Problem A ▸ Reproduce everything in the Port Costa passage from "If you live" down to "was a brothel.".
Problem B ▸
Using the Port Costa passage, answer each question on its own line:
(i) In what year was The Burlington Hotel built?
(ii) What names do the upstairs rooms of the hotel bear?
(iii) Which restaurant supplies the chef and bar program at Bull Valley Roadhouse?
Problem C ▸
Decide whether each statement agrees with the Port Costa passage. Answer yes or no and quote the words that settle it.
(i) Every room at The Burlington Hotel has a private bathroom.
(ii) Portions at Bull Valley Roadhouse are served family-style.
(iii) The patio at Bull Valley Roadhouse recalls the hidden courtyards of New Orleans' French Quarter.

Source document ▸

The Burlington Hotel

If you live in the Bay Area, you could do Port Costa as day trip, but you’d miss its most endearing resident: The Burlington Hotel. The 1883 hotel has managed to make it this far without selling its soul to Restoration Hardware. Creaky floors, shared bathrooms (some rooms have private baths) and thrift store chic decor are not quite yuppie-friendly, and that’s what makes it so special. Its character is preserved and so pronounced, it practically speaks as you step foot into its captivating lobby. Upstairs, rooms bear names like Maude and Emma Sue in honor of the women who worked here back when it was a brothel.

Bull Valley Roadhouse

A meal at the Bull Valley Roadhouse will likely be the best food and drink you’ve had in a small town setting. Both the chef and the bar program come courtesy of The Slanted Door, which just this month won a James Beard award for Outstanding Restaurant of the Year. It’s housed in a wondrous space with rich decor that’s equal parts Gold Country Glam and Victorian Vogue. Start with an expertly-crafted cocktail in the sitting room-style lounge. The spirit selection is exceptional, referencing the Slanted Door more than its Contra Costa County peers. For dinner, ask to be seated on the atmospheric patio that calls to mind the hidden courtyards of New Orleans’ French Quarter. Portions are family-style and dishes like a slow roasted pork stew with tomatillos and chiles over cornmeal polenta belie any bias you may have about small town dining.

Raw data ▸
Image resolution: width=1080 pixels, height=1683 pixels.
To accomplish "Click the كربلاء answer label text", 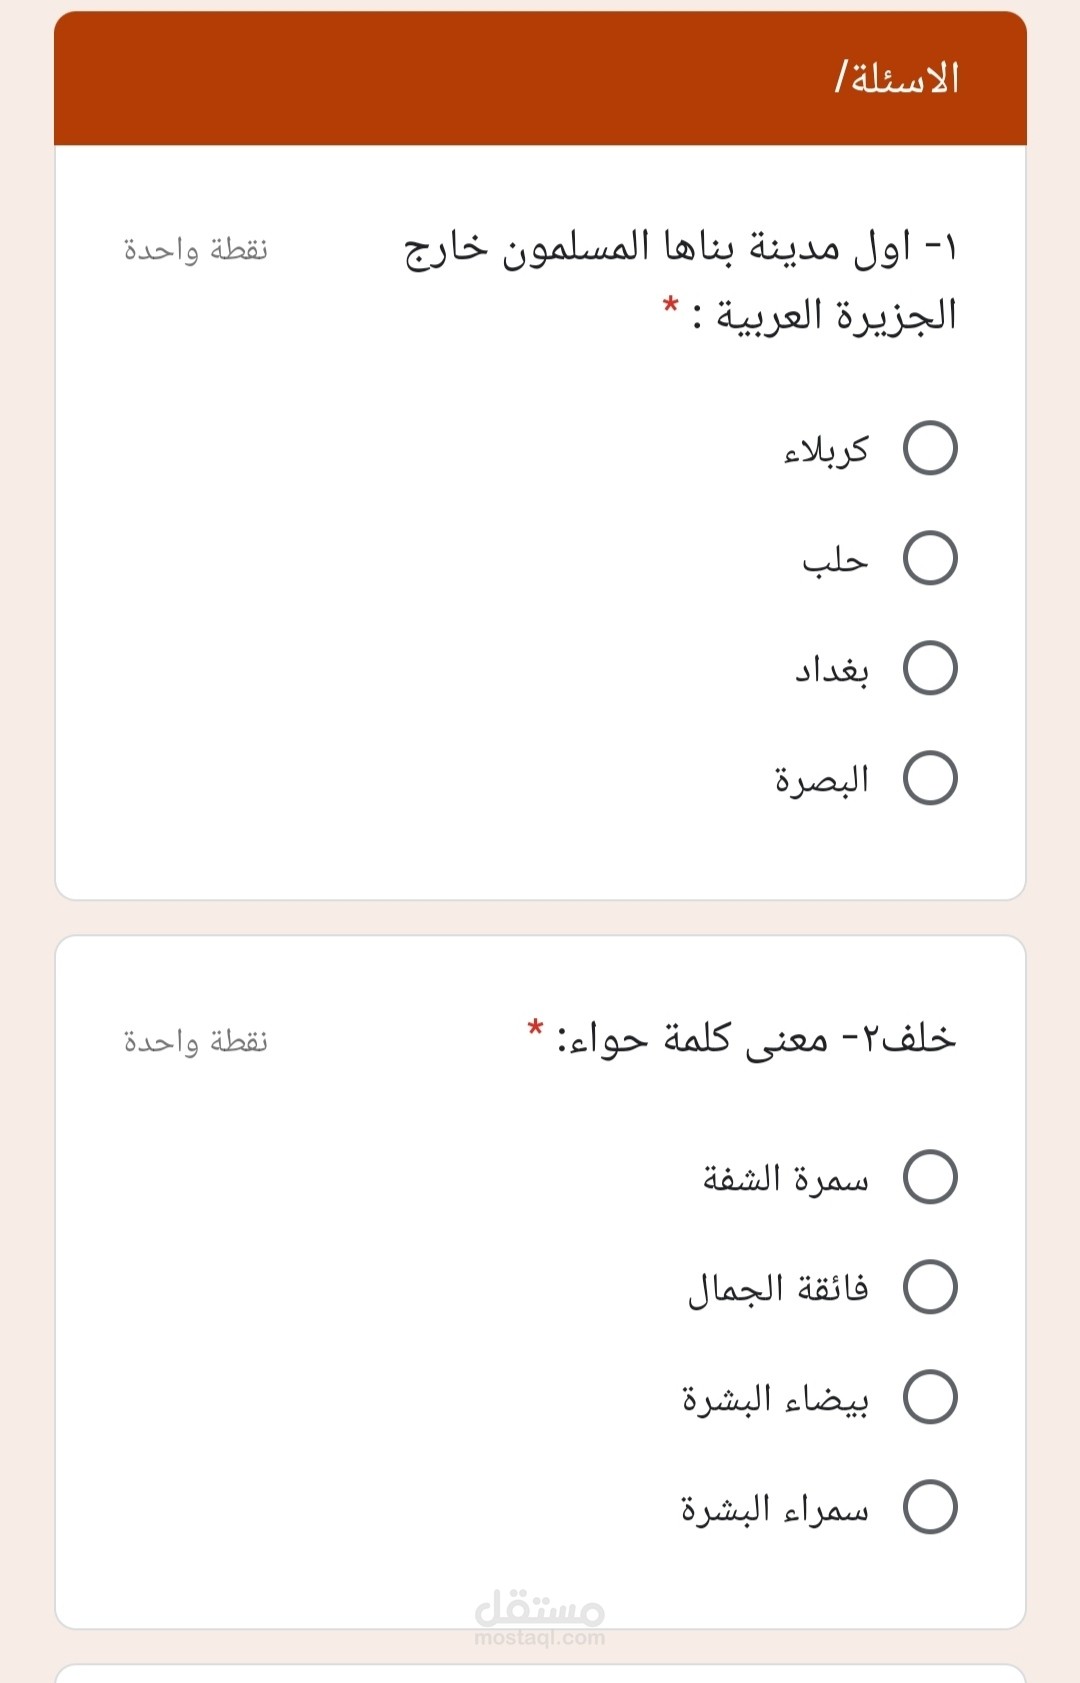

---

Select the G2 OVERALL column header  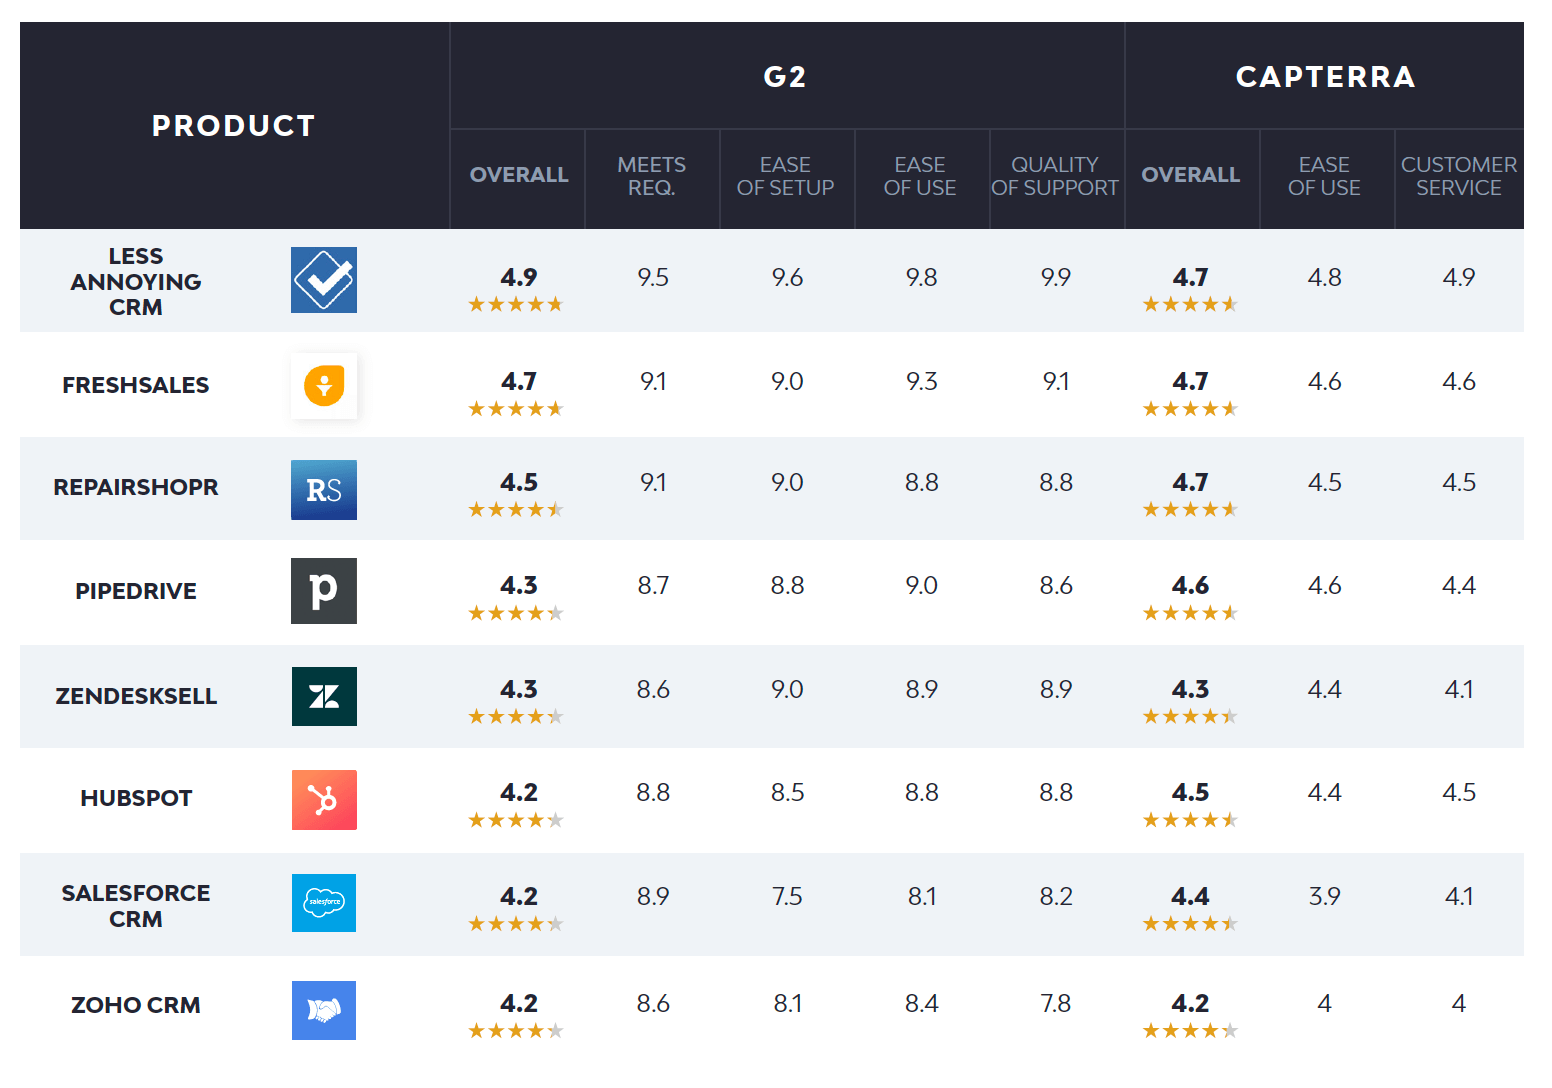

Solution A ▸
If you live in the Bay Area, you could do Port Costa as day trip, but you’d miss its most endearing resident: The Burlington Hotel. The 1883 hotel has managed to make it this far without selling its soul to Restoration Hardware. Creaky floors, shared bathrooms (some rooms have private baths) and thrift store chic decor are not quite yuppie-friendly, and that’s what makes it so special. Its character is preserved and so pronounced, it practically speaks as you step foot into its captivating lobby. Upstairs, rooms bear names like Maude and Emma Sue in honor of the women who worked here back when it was a brothel.

Solution B ▸
(i) 1883
(ii) Names like Maude and Emma Sue
(iii) The Slanted Door

Solution C ▸
(i) No: "shared bathrooms (some rooms have private baths)"
(ii) Yes: "Portions are family-style"
(iii) Yes: "the atmospheric patio that calls to mind the hidden courtyards of New Orleans’ French Quarter"